When Seq2Seq model is generating the word answers, we can first send it the `<start>` to begin the word generation. When `<end>` is generated, we will stop the iteration.


In [11]:
cleaned_answers = ["starttoken " + ans + " endtoken" for ans in cleaned_answers]

In [12]:
# trim the data in case of running out of RAM
cleaned_questions = cleaned_questions[:30000]
cleaned_answers = cleaned_answers[:30000]

## 1.4 Input Encoding

Convet String input into numerical values


In [13]:
import numpy as np
from tensorflow.keras import preprocessing, utils
from tensorflow.keras.preprocessing.sequence import pad_sequences

In [14]:
NUM_WORDS = 3500

In [15]:
# Initialize the tokenizer
tokenizer = preprocessing.text.Tokenizer(num_words = NUM_WORDS, oov_token='nulltoken')

# Fit the tokenizer to questions and answers
tokenizer.fit_on_texts(cleaned_questions + cleaned_answers)

# Get the total vocab size
VOCAB_SIZE = len(tokenizer.word_index) + 1
# display(tokenizer.word_index)
print( 'VOCAB SIZE : {}'.format(VOCAB_SIZE))

VOCAB SIZE : 14987


In [17]:
tokenizer.word_index["starttoken"]

2

In [18]:
### encoder input data

# Tokenize the questions
tokenized_questions = tokenizer.texts_to_sequences(cleaned_questions)

# Get the length of longest sequence
# maxlen_questions = max([len(x) for x in tokenized_questions])

# Pad the sequences
padded_questions = pad_sequences(tokenized_questions, maxlen=TEXT_LIMIT, padding='post')

# Convert the sequences into array
encoder_input_data = np.array(padded_questions)
# print(encoder_input_data[0])
print(encoder_input_data.shape, TEXT_LIMIT)

(30000, 13) 13


In [19]:
### decoder input data

# Tokenize the answers
tokenized_answers = tokenizer.texts_to_sequences(cleaned_answers)

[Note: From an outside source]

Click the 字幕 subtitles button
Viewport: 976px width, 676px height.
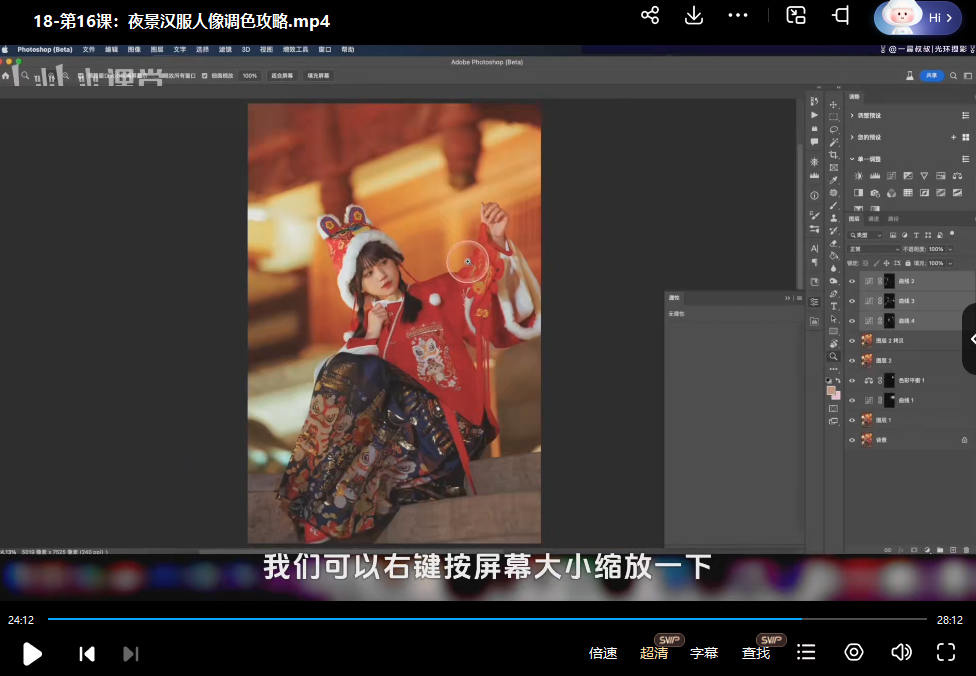[x=704, y=653]
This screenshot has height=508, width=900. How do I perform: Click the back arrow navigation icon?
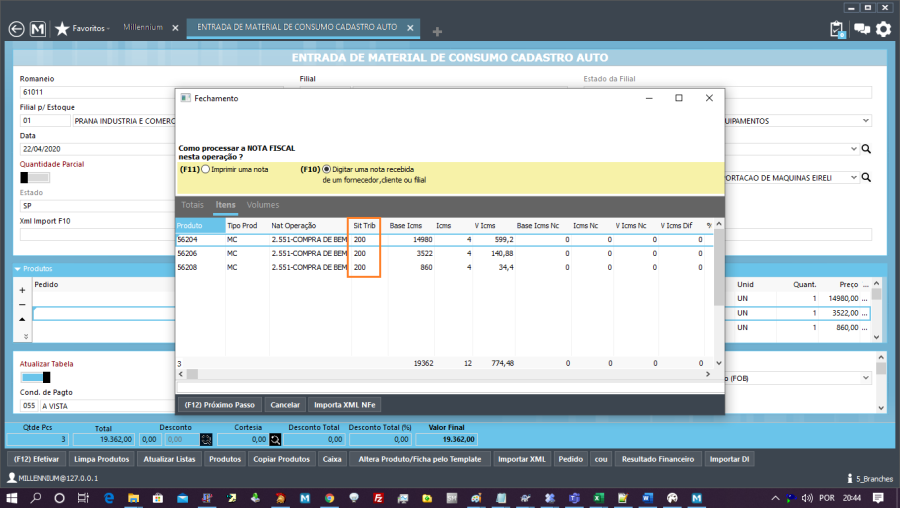(x=15, y=29)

# Get the length of longest sequence
# maxlen_answers = max([len(x) for x in tokenized_answers])

# Pad the sequences
padded_answers = pad_sequences(tokenized_answers, maxlen=TEXT_LIMIT, padding='post')

# Convert the sequences into array
decoder_input_data = np.array(padded_answers)

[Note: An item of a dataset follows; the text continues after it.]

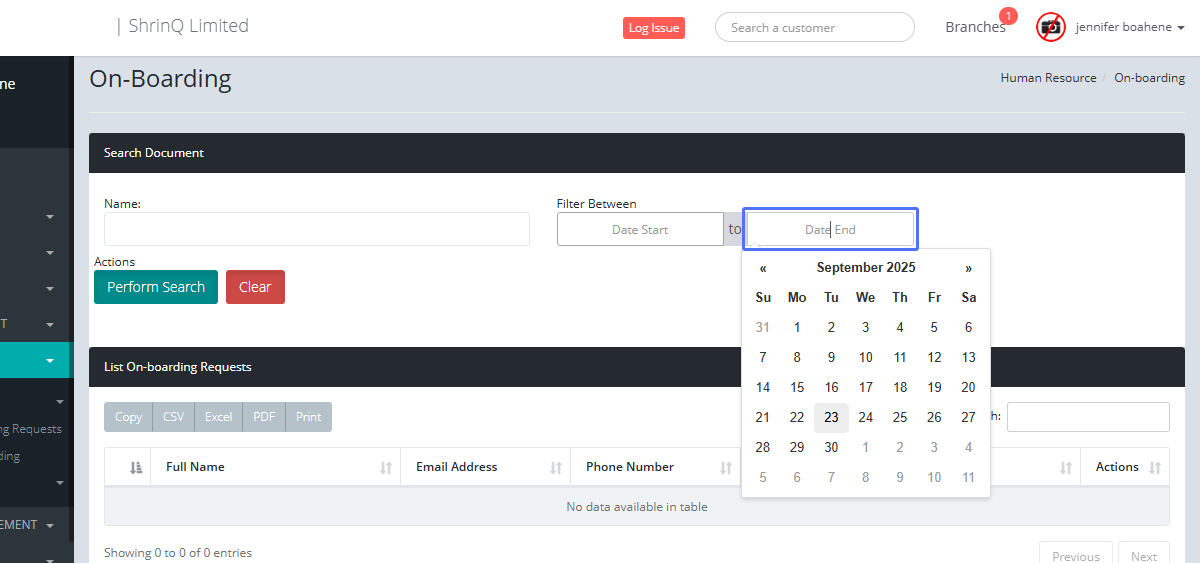Expand the topmost sidebar menu arrow

pos(50,217)
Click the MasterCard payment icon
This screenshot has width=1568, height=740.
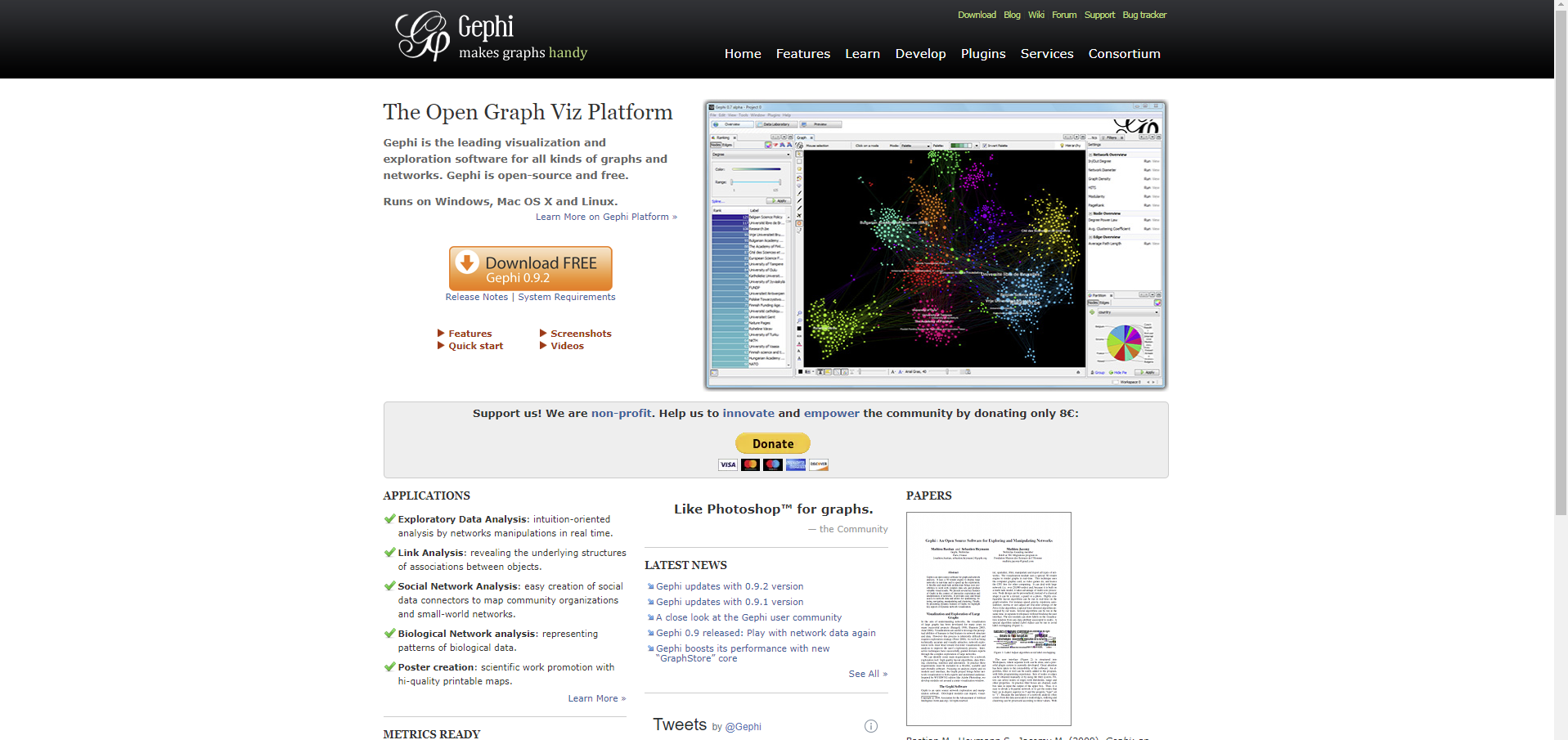pyautogui.click(x=750, y=464)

print(decoder_input_data.shape, TEXT_LIMIT)

(30000, 13) 13


In [20]:
### decoder_output_data

# Iterate through index of tokenized answers
for i in range(len(tokenized_answers)):
    tokenized_answers[i] = tokenized_answers[i][1:]

# Pad the tokenized answers
padded_answers = pad_sequences(tokenized_answers, maxlen = TEXT_LIMIT, padding = 'post')

# One hot encode
onehot_answers = utils.to_categorical(padded_answers, NUM_WORDS+1)

In [21]:
# Convert to numpy array
decoder_output_data = np.array(onehot_answers)
# print(decoder_output_data[0])
print(decoder_output_data.shape)

del (onehot_answers)

(30000, 13, 3501)


In [22]:
# Import the libraries
import tensorflow.keras
from tensorflow.keras.layers import Input, Embedding, LSTM, Dense
from tensorflow.keras.models import Model
from tensorflow.keras.optimizers import RMSprop
from tensorflow.keras.activations import softmax
from tensorflow.keras.callbacks import ModelCheckpoint

In [46]:
# Hyper parameters
BATCH_SIZE = 32
EPOCHS = 10
VOCAB_SIZE = NUM_WORDS + 1

In [47]:
### Encoder Input
embed_dim = 50
num_lstm = 400

# Input for encoder
encoder_inputs = Input(shape = (None, ), name='encoder_inputs')

# Embedding layer
# Why mask_zero = True? https://www.tensorflow.org/guide/keras/masking_and_padding
encoder_embedding = Embedding(input_dim = VOCAB_SIZE, output_dim = embed_dim, mask_zero = True, name='encoder_embedding')(encoder_inputs)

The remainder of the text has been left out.